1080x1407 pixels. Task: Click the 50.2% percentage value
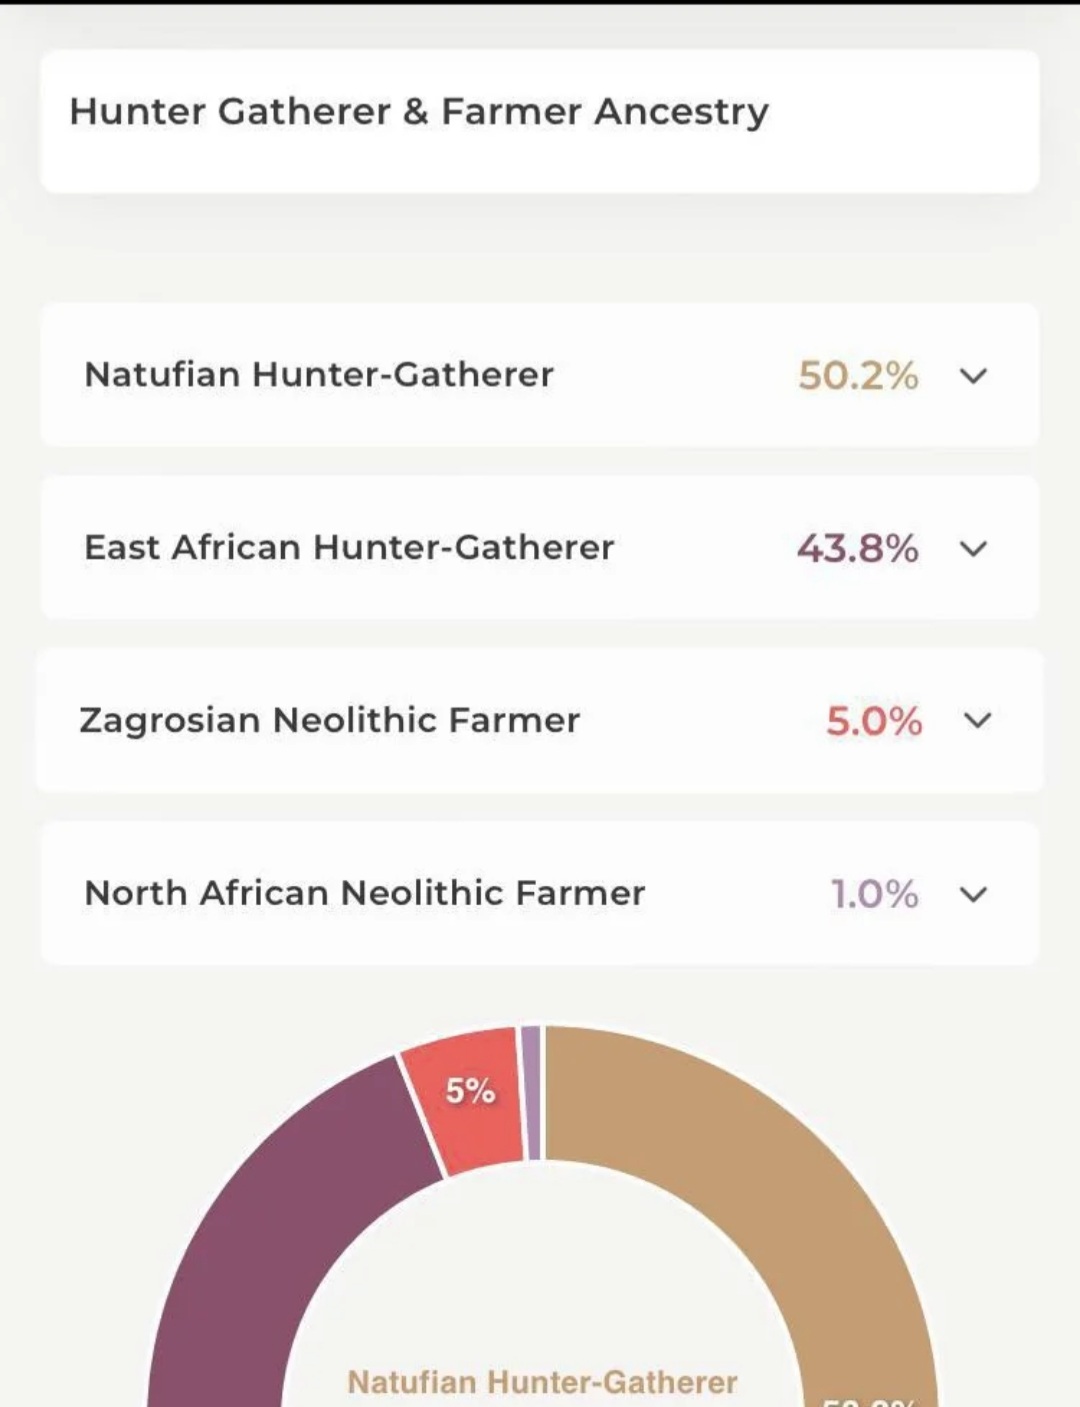(858, 376)
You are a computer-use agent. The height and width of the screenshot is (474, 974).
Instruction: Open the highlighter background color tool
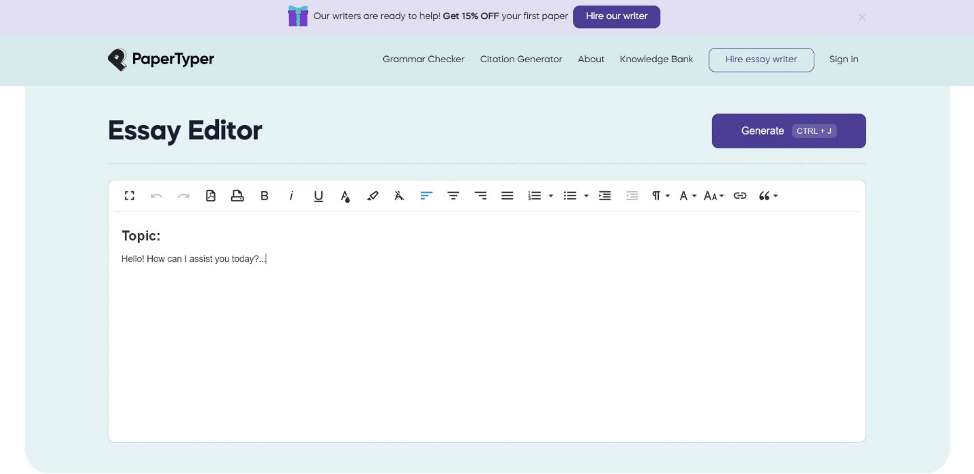(x=373, y=196)
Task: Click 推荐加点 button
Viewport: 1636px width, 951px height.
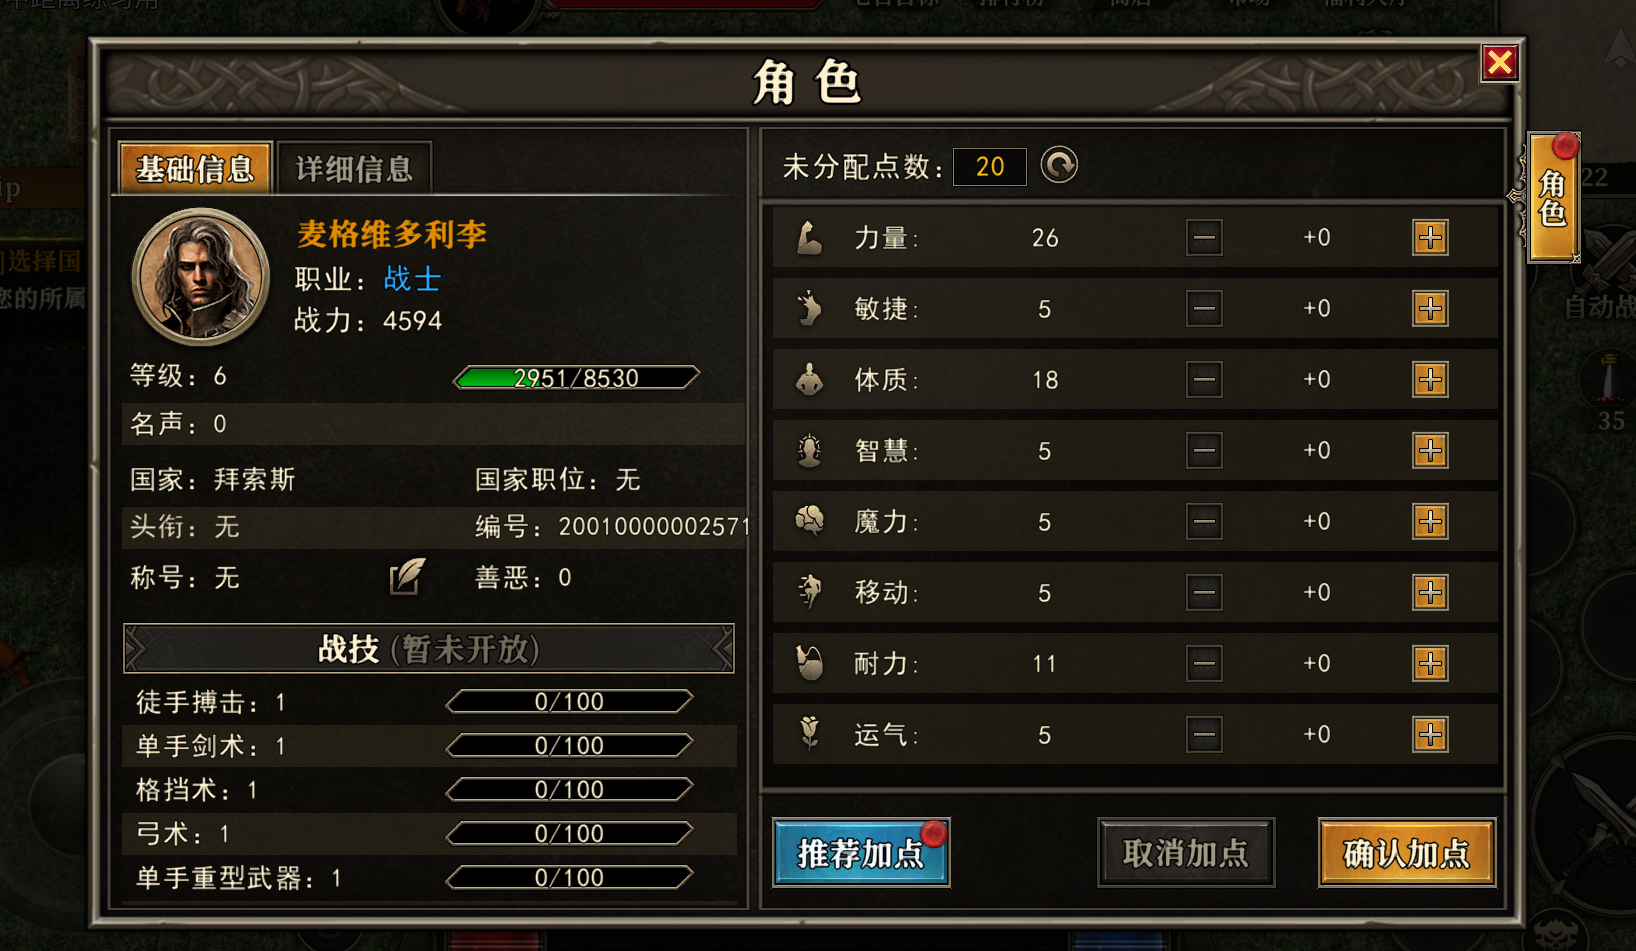Action: (861, 853)
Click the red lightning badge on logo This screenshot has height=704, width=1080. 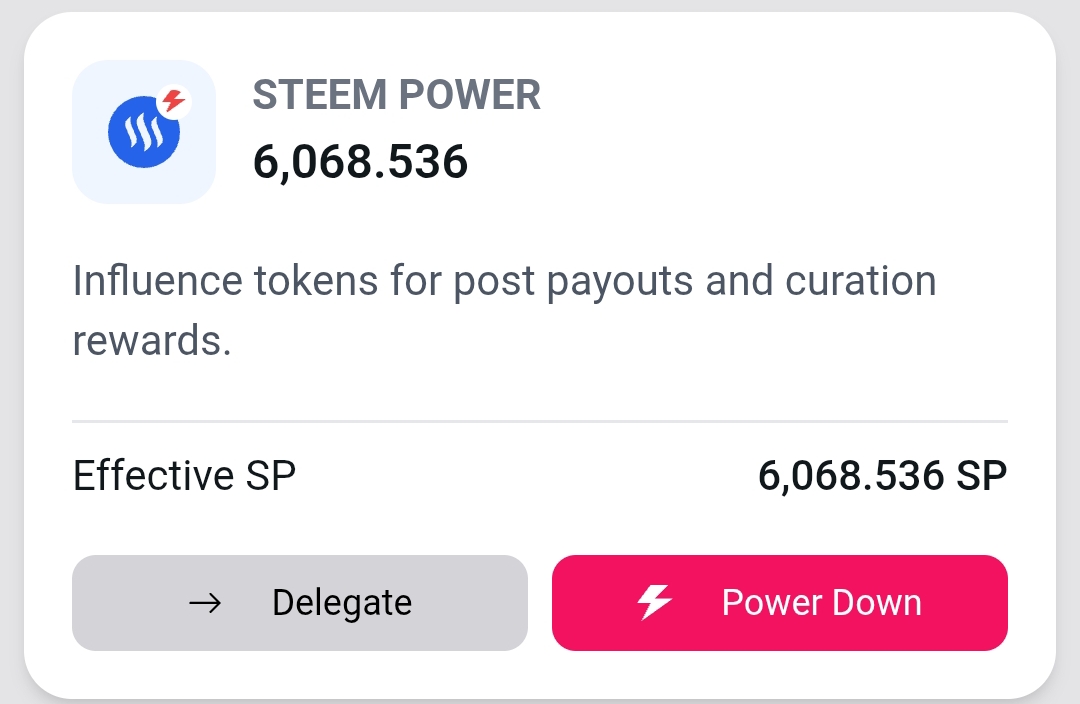point(174,101)
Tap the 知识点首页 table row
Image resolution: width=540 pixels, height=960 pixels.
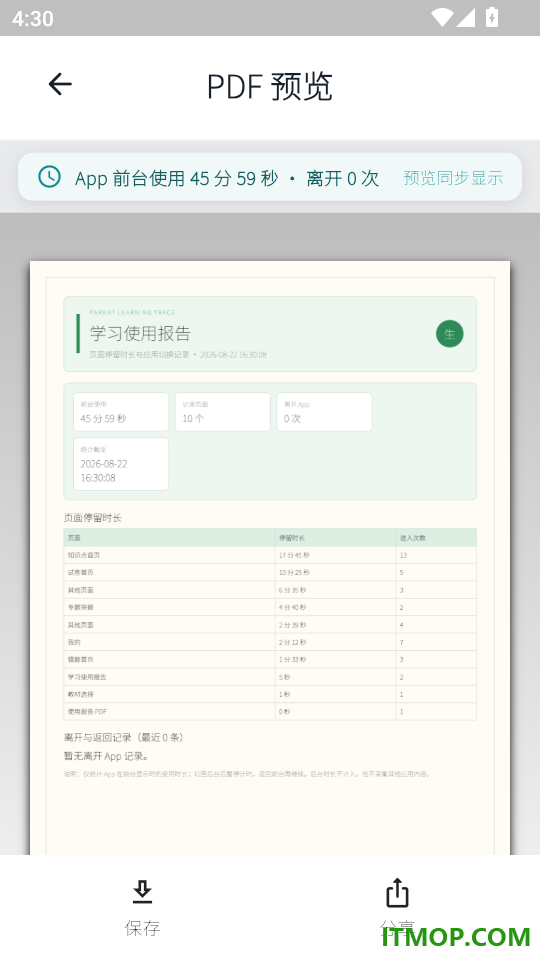point(270,555)
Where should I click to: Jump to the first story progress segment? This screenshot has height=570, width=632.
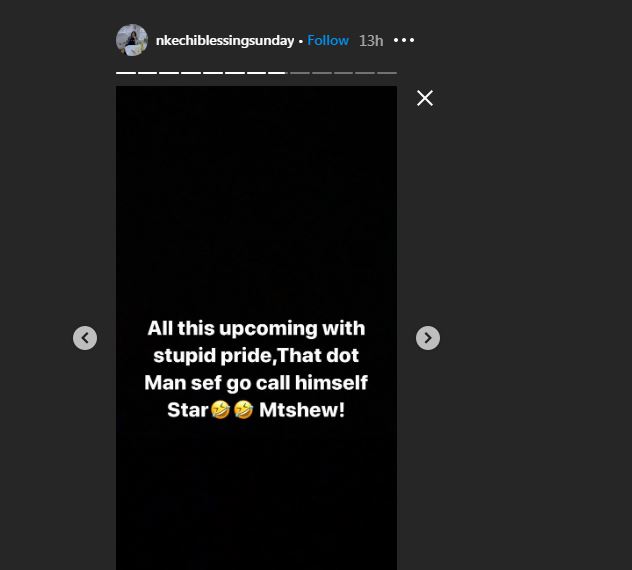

Task item: Only what runs from the line containing "Tap the 知识点首页 table row" through the end of the entries above should be extracted, exactly and without pictures.

Answer below:
Tap the 知识点首页 table row
Image resolution: width=540 pixels, height=960 pixels.
point(270,555)
Where should I click to: Jump to the first story progress segment? This screenshot has height=570, width=632.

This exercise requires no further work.